(Objectives)
(1) Reproduce the passage of the data storytelling notes from "Telling a Story" to "before the answer.".
(2) What are the steps of the four-part process for sketching a data story, as given in the data storytelling notes?
(3) Translate this sentence from the data storytelling notes into Spanish: "When working with data, ask whose story is being told."

(Source)
=====
Telling a Story

  • Data visualization helps make an argument more persuasive by being easier to digest. Data visualization is a means to tell a story about the world.
    • The story may or may not be true. Data visualization can be used to lie.
  • Sketch a data story with this four-part process:
    • Define the problem to be solved (“We need to X because Y”)
    • Frame the problem as a question.
      • Use this question to facilitate the search for data.
      • Be open to changing this question when evidence points to a more meaningful direction.
      • Always state the question before the answer.
      • Make sure the question is aligned with the problem being solved.
    • Define the means to answer the question.
    • Plan a data visualization to tell the story.
  • Choose an appropriate data visualization tool. (see here)
  • Data and numbers are not necessarily neutral. When working with data, ask whose story is being told. Data can be used to lie or obfuscate.
  • Tell, Show, Why
    • Tell the interesting aspects of the data. Tell it in the most succinct way possible.
    • Show visual evidence to support this argument
    • Remind the reader why it matters.
=====
(Given records)

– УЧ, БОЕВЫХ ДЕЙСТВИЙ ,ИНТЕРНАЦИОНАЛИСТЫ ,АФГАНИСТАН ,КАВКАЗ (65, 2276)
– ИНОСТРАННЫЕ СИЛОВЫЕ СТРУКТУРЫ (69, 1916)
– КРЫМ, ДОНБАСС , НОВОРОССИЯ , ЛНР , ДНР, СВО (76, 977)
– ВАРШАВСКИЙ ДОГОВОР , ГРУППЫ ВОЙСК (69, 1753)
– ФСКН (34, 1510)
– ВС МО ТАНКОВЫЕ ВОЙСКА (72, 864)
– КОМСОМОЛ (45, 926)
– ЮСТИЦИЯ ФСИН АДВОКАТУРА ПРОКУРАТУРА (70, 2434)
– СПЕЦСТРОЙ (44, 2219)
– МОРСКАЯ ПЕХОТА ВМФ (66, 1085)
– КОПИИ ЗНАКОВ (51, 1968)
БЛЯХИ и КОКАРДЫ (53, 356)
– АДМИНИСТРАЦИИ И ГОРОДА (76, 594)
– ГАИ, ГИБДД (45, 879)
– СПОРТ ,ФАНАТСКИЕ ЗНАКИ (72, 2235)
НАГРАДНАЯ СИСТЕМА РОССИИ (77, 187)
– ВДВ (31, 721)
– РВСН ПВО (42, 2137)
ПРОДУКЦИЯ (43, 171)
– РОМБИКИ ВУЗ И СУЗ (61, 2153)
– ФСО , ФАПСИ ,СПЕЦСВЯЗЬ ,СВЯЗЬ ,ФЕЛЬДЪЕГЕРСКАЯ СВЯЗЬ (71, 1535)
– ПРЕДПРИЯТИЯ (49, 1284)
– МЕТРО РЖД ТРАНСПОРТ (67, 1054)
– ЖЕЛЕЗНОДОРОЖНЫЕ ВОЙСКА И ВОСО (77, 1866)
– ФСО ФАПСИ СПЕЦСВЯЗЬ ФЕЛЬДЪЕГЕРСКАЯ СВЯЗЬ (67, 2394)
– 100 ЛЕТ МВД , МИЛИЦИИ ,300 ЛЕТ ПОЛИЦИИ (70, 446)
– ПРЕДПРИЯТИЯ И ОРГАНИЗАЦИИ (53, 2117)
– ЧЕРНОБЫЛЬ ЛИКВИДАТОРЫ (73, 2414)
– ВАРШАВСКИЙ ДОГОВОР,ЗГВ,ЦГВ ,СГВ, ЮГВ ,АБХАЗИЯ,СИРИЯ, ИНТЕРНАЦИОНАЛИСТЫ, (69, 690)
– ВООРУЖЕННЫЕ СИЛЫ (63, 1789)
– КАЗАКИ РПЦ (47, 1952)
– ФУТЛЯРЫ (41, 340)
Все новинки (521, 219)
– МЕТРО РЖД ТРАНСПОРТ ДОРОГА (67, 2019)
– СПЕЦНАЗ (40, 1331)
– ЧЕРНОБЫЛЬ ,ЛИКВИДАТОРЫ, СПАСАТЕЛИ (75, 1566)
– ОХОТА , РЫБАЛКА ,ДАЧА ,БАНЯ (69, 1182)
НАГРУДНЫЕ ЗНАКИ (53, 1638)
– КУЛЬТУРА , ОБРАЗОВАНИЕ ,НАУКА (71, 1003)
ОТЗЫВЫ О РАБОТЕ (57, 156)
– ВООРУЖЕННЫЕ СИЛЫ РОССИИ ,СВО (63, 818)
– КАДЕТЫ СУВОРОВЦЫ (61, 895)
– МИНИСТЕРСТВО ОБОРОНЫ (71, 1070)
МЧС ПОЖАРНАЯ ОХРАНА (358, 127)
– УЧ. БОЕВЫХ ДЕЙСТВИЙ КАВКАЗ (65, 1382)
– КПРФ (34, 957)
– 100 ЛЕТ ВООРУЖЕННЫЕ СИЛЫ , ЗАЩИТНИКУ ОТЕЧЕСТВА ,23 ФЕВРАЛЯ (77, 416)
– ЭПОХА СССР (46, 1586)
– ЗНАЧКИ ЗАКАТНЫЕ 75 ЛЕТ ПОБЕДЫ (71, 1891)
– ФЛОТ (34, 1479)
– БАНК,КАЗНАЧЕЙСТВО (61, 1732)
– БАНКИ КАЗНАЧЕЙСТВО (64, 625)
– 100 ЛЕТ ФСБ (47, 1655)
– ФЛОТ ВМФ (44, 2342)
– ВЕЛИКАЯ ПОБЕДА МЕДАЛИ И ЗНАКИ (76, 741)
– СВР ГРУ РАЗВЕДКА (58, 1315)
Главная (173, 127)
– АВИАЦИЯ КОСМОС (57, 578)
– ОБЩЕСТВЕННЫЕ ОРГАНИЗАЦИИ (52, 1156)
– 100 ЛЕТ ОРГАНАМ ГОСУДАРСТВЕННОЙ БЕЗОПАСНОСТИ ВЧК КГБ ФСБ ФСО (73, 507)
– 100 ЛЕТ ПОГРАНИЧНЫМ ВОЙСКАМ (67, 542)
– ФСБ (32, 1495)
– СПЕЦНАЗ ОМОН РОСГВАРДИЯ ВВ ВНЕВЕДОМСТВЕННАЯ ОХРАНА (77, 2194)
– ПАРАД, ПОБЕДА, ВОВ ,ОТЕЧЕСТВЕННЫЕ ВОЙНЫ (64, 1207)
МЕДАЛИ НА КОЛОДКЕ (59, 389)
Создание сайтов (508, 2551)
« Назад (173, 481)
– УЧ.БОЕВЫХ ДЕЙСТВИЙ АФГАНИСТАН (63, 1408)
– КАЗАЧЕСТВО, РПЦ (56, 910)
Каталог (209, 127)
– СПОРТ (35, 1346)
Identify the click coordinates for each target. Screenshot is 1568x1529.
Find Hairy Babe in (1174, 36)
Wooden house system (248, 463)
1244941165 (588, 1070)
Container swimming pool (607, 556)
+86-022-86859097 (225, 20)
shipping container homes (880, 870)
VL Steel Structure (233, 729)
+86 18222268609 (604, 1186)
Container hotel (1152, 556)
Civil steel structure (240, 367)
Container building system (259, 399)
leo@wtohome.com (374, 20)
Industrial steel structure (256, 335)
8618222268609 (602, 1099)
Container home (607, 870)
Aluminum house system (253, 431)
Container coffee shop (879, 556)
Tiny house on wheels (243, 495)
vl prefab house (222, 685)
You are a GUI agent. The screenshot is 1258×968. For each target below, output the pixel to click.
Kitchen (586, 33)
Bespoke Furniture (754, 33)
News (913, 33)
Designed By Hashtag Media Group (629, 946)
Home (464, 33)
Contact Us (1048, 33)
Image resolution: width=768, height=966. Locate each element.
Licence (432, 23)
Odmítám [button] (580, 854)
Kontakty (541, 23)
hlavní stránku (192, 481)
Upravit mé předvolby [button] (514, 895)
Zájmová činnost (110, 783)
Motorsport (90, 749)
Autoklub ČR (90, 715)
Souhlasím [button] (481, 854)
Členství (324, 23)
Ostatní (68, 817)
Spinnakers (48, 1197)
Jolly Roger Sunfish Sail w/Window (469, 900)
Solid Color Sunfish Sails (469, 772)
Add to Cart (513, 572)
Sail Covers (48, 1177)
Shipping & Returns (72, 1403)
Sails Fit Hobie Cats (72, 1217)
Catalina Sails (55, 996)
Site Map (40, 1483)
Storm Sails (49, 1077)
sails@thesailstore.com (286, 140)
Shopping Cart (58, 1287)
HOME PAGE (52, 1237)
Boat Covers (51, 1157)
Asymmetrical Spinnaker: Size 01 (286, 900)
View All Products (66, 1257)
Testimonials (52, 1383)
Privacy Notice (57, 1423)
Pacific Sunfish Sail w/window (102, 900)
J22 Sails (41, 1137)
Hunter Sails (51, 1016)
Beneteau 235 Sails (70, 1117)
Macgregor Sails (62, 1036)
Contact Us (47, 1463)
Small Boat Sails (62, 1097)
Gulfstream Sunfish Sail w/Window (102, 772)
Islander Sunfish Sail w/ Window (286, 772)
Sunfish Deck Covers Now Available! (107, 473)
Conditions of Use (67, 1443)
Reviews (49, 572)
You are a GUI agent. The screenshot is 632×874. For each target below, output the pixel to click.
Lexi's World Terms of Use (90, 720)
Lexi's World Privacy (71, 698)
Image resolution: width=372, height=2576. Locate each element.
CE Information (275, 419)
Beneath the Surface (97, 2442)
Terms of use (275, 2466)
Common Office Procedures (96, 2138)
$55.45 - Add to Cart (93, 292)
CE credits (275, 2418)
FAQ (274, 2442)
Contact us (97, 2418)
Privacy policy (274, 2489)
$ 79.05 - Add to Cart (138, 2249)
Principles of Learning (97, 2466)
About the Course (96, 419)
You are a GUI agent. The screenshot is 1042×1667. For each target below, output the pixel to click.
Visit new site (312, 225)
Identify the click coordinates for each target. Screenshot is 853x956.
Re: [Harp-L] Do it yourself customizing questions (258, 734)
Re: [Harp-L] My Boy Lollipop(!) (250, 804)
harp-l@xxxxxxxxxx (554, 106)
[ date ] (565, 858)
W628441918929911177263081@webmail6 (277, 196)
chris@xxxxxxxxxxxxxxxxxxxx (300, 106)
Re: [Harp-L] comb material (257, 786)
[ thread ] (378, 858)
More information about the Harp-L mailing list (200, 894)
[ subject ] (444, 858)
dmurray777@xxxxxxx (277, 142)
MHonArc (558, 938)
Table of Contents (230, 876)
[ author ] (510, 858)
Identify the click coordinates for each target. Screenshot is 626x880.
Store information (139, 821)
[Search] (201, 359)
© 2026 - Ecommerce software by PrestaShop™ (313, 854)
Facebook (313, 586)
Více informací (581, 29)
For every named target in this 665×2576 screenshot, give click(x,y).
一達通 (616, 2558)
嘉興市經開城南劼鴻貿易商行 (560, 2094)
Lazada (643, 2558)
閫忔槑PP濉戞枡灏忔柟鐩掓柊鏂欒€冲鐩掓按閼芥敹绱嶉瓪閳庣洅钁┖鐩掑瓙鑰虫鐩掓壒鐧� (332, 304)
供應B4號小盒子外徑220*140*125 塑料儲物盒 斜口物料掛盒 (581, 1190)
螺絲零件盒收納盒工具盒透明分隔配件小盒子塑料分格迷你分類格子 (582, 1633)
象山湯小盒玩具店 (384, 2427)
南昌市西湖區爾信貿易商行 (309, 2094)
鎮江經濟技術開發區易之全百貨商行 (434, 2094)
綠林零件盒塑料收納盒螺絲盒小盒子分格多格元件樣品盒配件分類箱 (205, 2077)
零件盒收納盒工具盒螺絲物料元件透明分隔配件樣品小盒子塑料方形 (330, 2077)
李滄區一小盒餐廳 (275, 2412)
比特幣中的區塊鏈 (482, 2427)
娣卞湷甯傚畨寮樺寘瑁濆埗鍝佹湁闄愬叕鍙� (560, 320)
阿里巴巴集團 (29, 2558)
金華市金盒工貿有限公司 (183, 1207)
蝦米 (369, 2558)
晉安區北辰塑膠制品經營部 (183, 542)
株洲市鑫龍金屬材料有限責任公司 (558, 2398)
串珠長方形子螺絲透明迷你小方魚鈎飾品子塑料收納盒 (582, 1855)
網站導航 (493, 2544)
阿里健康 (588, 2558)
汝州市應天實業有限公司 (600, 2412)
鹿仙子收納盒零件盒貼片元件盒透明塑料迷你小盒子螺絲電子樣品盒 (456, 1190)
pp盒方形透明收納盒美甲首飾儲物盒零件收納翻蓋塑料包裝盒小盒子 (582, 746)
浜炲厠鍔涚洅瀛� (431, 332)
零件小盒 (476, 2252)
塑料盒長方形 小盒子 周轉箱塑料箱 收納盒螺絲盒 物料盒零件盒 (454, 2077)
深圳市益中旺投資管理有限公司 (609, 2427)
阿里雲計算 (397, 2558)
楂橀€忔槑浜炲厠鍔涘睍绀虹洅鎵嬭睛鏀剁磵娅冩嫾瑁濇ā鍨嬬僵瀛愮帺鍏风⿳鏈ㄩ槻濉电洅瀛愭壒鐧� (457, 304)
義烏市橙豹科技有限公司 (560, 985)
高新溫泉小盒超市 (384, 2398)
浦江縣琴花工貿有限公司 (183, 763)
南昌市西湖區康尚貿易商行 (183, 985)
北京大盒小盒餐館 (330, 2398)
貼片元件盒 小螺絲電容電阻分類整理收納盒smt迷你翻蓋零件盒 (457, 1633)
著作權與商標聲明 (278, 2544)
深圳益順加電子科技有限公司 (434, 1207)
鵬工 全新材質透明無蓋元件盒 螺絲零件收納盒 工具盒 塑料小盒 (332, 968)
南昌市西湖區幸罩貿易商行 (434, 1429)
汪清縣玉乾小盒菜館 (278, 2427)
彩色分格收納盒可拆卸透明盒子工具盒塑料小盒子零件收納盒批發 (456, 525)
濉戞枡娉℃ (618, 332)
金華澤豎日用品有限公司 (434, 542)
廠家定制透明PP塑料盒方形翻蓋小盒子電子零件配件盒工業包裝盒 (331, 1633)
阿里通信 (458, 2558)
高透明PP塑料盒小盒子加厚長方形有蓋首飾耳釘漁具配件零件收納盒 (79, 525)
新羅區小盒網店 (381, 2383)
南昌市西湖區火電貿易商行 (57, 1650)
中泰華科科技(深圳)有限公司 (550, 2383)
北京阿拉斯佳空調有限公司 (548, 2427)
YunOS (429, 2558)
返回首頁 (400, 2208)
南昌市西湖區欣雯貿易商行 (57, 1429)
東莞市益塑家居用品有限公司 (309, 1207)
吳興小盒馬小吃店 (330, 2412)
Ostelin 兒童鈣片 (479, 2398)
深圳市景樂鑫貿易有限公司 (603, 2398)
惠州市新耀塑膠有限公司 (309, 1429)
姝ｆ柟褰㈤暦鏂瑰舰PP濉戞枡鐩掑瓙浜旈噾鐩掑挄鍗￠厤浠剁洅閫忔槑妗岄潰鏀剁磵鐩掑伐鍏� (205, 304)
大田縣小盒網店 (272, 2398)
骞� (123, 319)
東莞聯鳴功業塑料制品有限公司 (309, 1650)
=====
(Solutions below)
(1)
Telling a Story

  • Data visualization helps make an argument more persuasive by being easier to digest. Data visualization is a means to tell a story about the world.
    • The story may or may not be true. Data visualization can be used to lie.
  • Sketch a data story with this four-part process:
    • Define the problem to be solved (“We need to X because Y”)
    • Frame the problem as a question.
      • Use this question to facilitate the search for data.
      • Be open to changing this question when evidence points to a more meaningful direction.
      • Always state the question before the answer.

(2)
1. Define the problem to be solved ("We need to X because Y")
2. Frame the problem as a question.
3. Define the means to answer the question.
4. Plan a data visualization to tell the story.

(3) Al trabajar con datos, pregunta de quién es la historia que se está contando.